### [EXERCISE]
Work through the data line by line, gathering every line that has the word "each".

*** Block opens ***

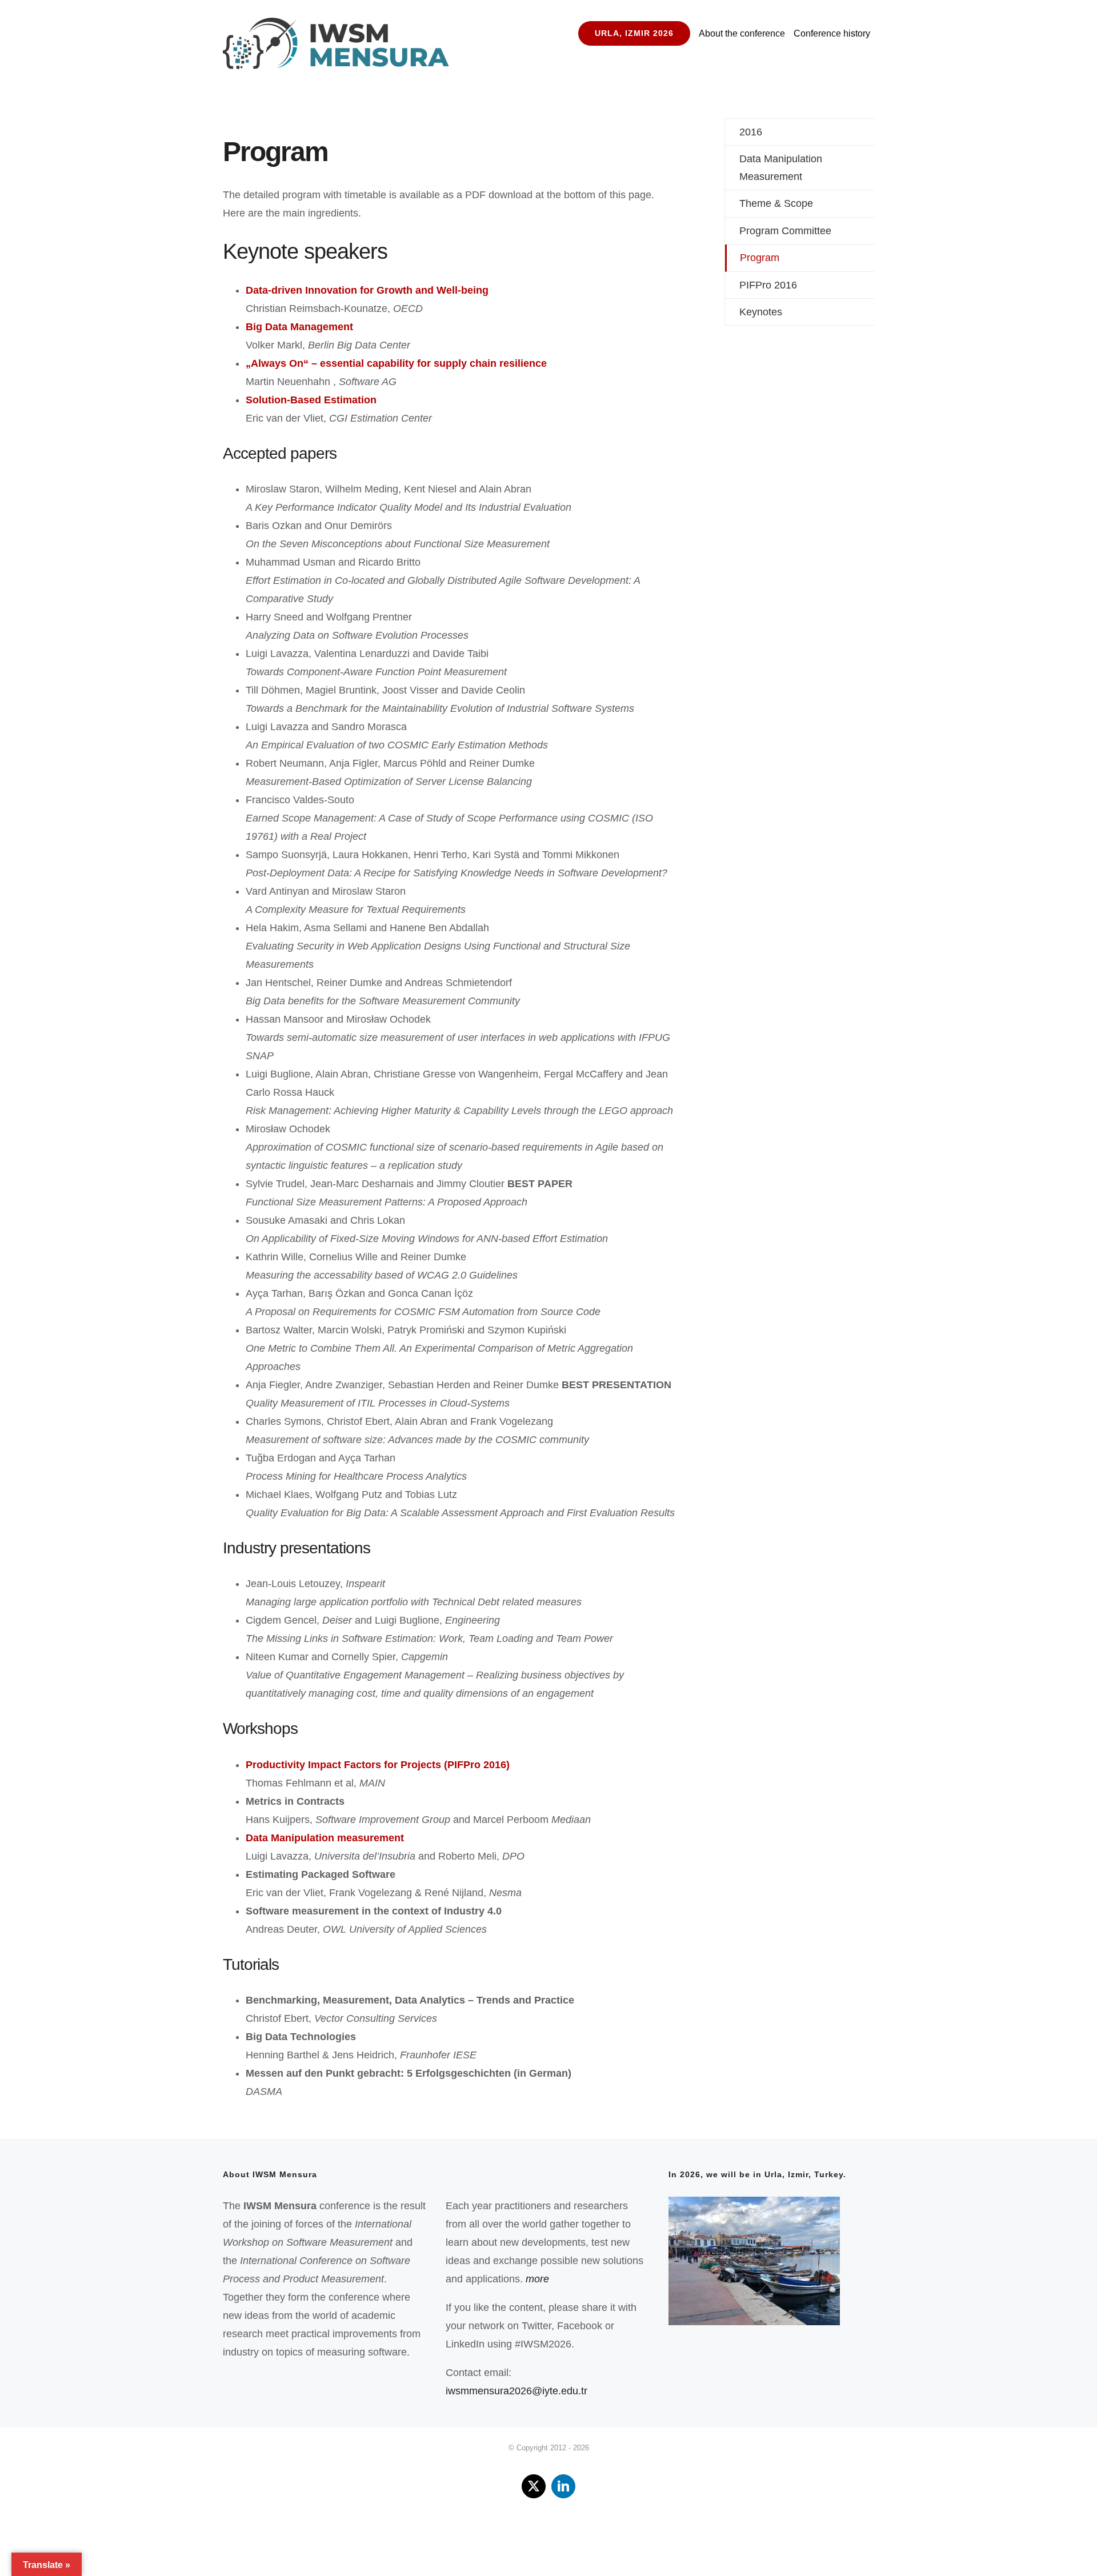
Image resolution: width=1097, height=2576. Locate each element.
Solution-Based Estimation (311, 400)
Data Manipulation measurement (325, 1838)
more (537, 2279)
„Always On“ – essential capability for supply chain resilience (396, 363)
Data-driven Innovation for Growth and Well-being (367, 290)
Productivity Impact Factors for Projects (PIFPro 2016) (378, 1764)
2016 (750, 132)
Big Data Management (299, 326)
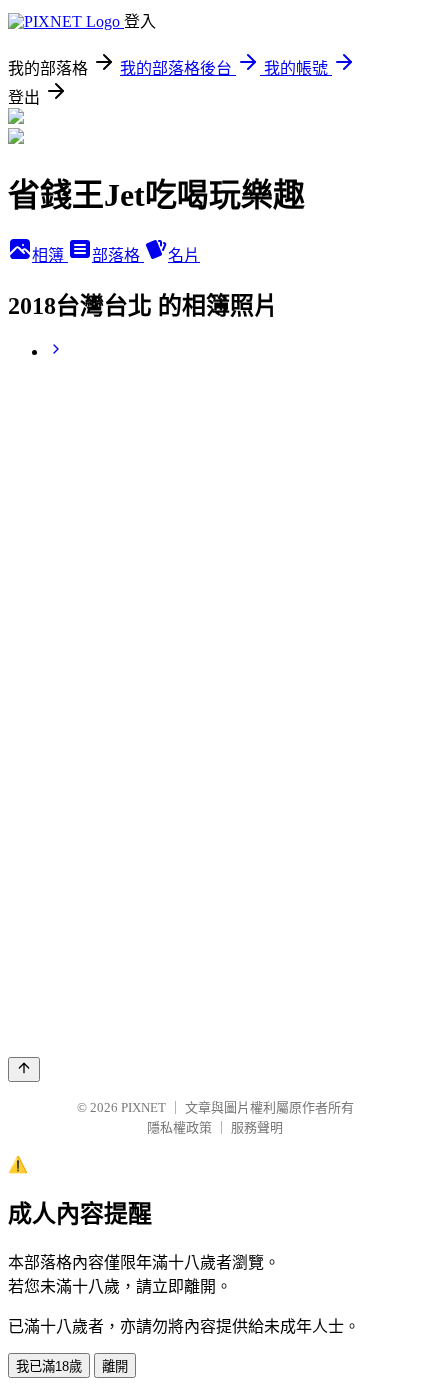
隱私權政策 (179, 1127)
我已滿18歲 (49, 1366)
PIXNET (143, 1107)
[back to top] (24, 1069)
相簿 (50, 255)
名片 (184, 255)
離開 (115, 1366)
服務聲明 (257, 1127)
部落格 (118, 255)
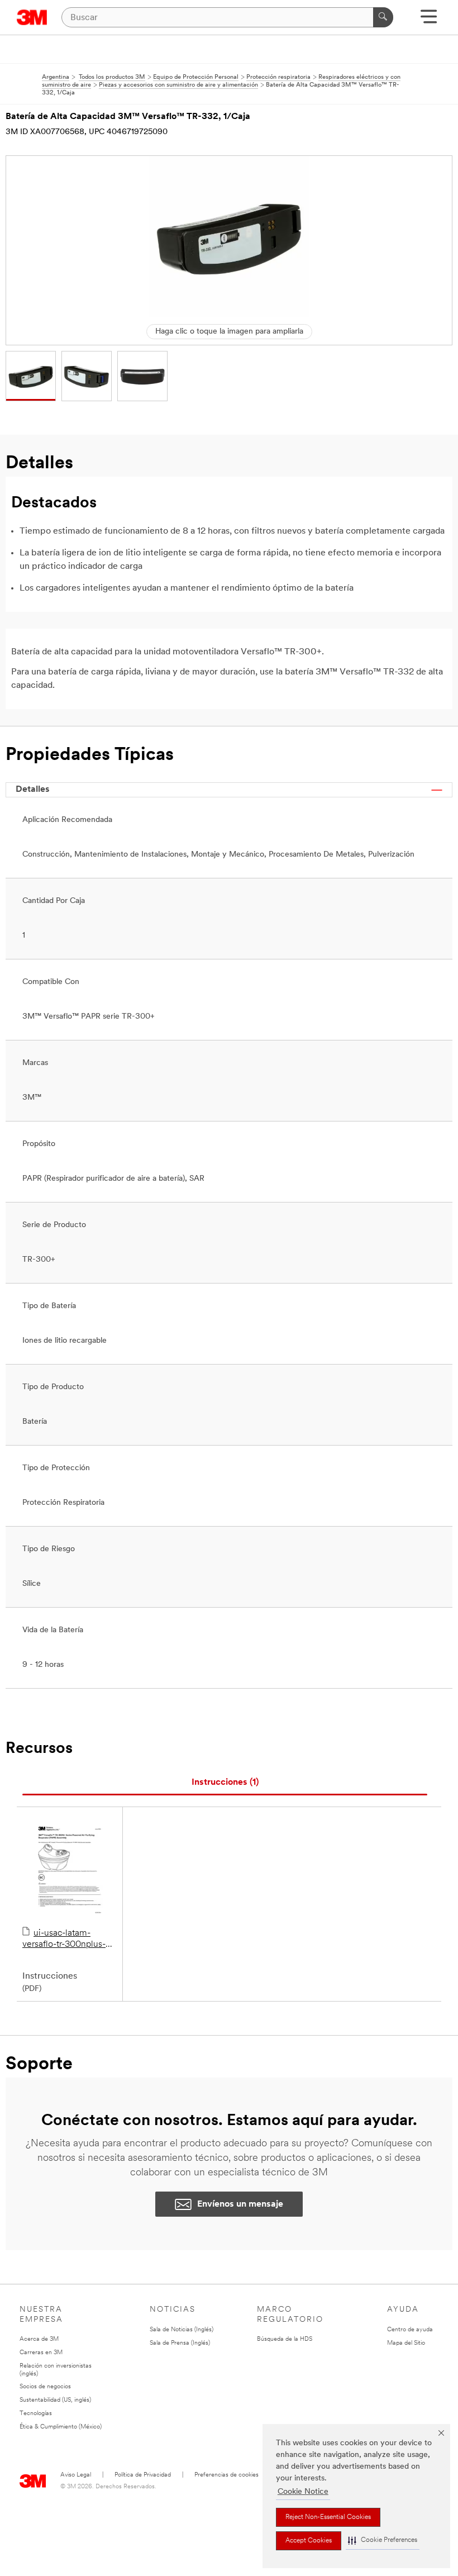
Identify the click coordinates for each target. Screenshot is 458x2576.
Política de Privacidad (143, 2475)
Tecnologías (36, 2414)
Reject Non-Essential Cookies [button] (328, 2517)
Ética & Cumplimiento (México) (61, 2427)
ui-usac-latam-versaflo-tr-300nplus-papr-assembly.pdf (64, 1939)
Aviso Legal (75, 2475)
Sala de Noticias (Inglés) (181, 2330)
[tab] (224, 1782)
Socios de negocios (45, 2387)
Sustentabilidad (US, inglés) (55, 2400)
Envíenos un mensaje (240, 2204)
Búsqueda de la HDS (284, 2339)
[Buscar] (383, 17)
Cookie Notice (303, 2492)
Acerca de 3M (39, 2339)
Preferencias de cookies (226, 2475)
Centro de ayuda (410, 2330)
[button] (382, 2540)
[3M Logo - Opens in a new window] (32, 17)
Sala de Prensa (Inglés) (180, 2343)
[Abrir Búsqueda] (429, 20)
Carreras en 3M (41, 2353)
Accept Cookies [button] (308, 2540)
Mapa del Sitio (406, 2343)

*** Block closes ***

### [EXERCISE SOLUTION]
Image resolution: width=1097, height=2576. Locate each element.
Identify the click coordinates for each target. Screenshot is 458x2576.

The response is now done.